▶ **WHAT YOU WILL DO**
Begin at the line below that has "The width and" and stop after the line that has "Select the final". Please restate only those lines, word for word.

▶ **GIVEN DATA**

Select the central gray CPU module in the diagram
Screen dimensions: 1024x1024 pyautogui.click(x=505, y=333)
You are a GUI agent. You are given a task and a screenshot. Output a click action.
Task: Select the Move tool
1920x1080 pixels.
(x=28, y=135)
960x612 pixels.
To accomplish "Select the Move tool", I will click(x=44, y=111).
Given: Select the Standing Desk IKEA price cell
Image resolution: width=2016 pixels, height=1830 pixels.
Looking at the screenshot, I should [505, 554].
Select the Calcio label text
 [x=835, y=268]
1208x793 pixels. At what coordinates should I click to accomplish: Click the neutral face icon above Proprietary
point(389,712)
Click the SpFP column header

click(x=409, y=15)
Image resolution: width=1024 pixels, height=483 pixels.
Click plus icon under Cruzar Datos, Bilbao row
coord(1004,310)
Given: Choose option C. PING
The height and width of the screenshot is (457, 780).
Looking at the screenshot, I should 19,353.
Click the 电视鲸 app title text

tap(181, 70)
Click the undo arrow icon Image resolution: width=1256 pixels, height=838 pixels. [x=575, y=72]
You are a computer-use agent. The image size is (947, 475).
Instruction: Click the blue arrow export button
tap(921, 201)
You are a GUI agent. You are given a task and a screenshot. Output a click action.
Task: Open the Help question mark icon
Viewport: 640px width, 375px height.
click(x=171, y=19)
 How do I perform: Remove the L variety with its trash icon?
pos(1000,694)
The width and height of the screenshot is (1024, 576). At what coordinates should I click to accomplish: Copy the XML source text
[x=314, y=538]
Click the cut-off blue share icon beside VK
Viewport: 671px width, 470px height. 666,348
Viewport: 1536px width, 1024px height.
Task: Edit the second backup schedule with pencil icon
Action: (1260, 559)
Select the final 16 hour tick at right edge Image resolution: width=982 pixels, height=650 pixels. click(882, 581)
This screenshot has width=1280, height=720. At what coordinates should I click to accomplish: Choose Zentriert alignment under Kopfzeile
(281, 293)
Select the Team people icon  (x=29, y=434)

▶ **ANSWER SPACE**
The width and height of the screenshot is (1024, 576). At what coordinates should I click to accomplish: Copy the XML source text
[x=314, y=538]
Click the cut-off blue share icon beside VK
Viewport: 671px width, 470px height. 666,348
Viewport: 1536px width, 1024px height.
Task: Edit the second backup schedule with pencil icon
Action: (1260, 559)
Select the final 16 hour tick at right edge Image resolution: width=982 pixels, height=650 pixels. click(882, 581)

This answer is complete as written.